WeedCube: Proximal hyperspectral image dataset of crops and weeds for machine learning applications

Data Brief. 2024 Aug 13:56:110837. doi: 10.1016/j.dib.2024.110837. eCollection 2024 Oct.

Abstract

WeedCube dataset consists of hyperspectral images of three crops (canola, soybean, and sugarbeet) and four invasive weeds species (kochia, common waterhemp, redroot pigweed, and common ragweed). Plants were grown in two separate greenhouses and plant canopies were captured from a top-down camera angle. A push-broom hyperspectral sensor in the visible near infrared region of 400-1000 nm was used for data collection. The dataset includes 160 calibrated images.
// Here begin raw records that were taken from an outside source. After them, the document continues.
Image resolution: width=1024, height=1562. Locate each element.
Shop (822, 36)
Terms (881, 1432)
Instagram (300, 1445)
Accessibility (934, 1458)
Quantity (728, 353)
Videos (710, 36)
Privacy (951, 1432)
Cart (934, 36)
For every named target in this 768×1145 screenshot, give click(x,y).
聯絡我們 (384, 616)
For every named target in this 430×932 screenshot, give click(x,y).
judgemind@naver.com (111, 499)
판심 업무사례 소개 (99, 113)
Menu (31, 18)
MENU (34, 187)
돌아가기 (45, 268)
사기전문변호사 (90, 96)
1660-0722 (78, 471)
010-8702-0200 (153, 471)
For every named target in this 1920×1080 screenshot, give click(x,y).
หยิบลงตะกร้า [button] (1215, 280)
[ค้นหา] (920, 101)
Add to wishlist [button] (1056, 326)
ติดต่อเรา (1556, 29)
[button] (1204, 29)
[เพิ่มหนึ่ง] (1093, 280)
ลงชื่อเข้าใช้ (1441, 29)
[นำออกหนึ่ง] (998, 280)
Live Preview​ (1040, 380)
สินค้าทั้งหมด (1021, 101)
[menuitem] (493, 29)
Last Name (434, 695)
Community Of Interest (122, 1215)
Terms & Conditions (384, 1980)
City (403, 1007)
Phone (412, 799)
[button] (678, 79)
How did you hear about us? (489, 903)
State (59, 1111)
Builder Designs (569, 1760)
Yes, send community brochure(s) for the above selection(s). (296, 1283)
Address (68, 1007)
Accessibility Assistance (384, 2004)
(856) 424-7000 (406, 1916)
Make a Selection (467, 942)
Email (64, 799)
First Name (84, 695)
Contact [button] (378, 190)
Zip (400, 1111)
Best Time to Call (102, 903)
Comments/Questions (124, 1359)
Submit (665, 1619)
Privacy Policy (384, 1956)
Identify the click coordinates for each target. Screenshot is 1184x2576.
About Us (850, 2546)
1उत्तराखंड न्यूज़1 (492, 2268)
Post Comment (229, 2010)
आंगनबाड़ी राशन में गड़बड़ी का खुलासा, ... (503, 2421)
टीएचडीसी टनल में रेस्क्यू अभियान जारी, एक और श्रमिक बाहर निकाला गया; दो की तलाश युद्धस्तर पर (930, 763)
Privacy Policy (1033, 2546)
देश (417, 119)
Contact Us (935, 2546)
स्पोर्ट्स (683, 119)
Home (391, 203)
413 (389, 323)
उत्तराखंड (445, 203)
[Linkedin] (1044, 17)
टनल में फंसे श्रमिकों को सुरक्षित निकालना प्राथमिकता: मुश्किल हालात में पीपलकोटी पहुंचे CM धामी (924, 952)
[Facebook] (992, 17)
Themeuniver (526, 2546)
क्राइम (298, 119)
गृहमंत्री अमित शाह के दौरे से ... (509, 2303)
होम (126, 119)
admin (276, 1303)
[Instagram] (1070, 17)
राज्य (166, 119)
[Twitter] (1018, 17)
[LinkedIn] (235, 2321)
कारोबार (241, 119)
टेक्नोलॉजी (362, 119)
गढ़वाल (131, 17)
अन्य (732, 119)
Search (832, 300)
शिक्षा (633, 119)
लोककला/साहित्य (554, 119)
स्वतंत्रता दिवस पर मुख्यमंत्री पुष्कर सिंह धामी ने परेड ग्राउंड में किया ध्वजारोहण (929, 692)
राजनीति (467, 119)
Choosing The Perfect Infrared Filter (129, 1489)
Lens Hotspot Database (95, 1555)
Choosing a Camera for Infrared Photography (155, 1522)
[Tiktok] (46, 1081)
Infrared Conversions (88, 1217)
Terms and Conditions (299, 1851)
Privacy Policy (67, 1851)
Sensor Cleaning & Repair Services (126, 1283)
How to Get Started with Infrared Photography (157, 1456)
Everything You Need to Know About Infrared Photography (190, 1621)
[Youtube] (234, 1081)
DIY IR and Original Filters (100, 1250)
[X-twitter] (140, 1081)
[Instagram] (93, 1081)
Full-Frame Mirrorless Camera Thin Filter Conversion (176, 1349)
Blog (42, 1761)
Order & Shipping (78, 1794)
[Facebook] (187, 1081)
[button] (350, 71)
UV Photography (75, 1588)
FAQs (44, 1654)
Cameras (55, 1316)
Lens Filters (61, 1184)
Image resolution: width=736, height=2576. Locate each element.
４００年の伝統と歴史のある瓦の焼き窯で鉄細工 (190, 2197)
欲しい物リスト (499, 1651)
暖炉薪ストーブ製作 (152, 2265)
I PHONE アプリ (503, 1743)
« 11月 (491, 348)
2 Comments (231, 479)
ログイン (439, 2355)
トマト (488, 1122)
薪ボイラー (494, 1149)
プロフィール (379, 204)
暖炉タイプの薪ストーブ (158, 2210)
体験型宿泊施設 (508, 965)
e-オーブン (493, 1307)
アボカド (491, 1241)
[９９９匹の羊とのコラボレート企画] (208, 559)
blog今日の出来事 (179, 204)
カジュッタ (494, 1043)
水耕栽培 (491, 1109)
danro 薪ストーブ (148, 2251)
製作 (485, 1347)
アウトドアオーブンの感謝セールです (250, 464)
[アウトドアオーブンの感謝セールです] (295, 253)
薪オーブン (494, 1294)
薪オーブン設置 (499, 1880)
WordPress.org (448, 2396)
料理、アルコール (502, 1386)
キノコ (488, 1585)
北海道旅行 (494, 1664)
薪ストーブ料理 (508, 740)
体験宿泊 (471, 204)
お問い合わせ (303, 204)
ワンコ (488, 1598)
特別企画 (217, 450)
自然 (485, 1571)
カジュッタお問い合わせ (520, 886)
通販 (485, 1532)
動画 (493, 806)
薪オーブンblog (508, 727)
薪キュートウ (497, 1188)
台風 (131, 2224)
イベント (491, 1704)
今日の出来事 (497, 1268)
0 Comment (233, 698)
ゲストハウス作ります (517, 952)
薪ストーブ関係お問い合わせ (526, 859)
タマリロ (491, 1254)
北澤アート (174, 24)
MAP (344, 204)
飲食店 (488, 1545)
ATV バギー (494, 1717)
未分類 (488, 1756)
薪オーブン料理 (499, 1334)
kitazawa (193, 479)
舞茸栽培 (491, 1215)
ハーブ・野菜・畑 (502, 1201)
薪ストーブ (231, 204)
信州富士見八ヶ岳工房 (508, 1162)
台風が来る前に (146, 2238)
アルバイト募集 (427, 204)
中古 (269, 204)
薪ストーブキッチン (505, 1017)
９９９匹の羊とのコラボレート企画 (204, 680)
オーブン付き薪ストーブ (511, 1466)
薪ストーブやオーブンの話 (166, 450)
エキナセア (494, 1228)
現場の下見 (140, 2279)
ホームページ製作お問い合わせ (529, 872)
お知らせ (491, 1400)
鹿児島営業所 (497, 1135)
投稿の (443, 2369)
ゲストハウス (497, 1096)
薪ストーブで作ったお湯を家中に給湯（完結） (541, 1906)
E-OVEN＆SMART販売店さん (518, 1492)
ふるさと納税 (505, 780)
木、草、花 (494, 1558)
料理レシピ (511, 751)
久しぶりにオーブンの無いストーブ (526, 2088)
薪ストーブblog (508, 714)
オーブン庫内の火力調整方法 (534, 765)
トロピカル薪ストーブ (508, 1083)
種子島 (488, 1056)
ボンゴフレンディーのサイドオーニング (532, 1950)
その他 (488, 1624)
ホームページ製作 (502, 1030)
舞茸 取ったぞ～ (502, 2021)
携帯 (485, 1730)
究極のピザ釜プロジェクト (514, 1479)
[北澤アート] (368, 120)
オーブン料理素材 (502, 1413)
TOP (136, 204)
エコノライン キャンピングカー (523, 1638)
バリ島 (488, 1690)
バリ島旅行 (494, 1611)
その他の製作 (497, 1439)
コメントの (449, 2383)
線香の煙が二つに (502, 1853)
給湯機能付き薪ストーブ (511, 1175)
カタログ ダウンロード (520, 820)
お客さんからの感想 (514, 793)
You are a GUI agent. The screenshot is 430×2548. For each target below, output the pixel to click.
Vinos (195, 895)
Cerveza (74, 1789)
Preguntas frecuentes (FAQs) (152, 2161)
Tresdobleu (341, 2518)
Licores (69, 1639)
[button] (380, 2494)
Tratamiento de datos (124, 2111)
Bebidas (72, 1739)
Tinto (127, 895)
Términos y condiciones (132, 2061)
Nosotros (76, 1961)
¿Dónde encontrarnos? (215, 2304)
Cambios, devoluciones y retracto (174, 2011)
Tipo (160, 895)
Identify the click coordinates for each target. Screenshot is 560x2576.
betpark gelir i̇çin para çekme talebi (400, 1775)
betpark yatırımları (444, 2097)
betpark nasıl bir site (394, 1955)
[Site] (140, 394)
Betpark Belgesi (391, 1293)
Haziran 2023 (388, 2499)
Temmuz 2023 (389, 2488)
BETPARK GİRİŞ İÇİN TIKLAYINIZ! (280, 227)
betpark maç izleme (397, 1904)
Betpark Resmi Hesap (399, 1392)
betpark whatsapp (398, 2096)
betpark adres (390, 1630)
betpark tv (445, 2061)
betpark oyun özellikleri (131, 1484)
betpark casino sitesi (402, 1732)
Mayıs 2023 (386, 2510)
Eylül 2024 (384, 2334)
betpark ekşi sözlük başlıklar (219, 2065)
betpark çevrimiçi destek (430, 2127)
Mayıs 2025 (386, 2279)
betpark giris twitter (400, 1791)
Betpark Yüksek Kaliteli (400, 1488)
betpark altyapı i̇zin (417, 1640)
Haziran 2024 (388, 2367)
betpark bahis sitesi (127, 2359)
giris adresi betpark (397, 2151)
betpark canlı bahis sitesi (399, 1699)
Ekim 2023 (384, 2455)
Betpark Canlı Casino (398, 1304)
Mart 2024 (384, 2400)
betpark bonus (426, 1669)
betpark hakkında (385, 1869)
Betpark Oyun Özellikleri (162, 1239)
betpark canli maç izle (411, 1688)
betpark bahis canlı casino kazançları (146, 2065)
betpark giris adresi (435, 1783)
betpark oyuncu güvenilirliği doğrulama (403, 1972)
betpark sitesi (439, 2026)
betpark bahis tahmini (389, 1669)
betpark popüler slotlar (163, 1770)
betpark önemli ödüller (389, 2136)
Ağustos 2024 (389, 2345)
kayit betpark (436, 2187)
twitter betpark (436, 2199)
The number of images can be further increased by selection of smaller region of interests (ROIs). Dataset is supplemented by Jupyter Notebook scripts that help in data augmentation, spectral pre-processing, ROI selection for points and images, and data visualization. The primary purpose of this dataset is to support weed classification or identification studies by enhancing existing training datasets and validating the generalization capabilities of existing models. Owing to the three-dimensional (3D) nature of hyperspectral images, this dataset can also be utilized by researchers and educators across various domains for the development and testing of deep learning algorithms, the creation of automated data processing pipelines effective for 3D data, the development of tools for 3D data visualization, the creation of innovative solutions for data compression, and addressing system memory issues associated with high-dimensional data.

Keywords: Crop; Deep learning; Hyperspectral imaging; Machine learning; Precision agriculture; Weed.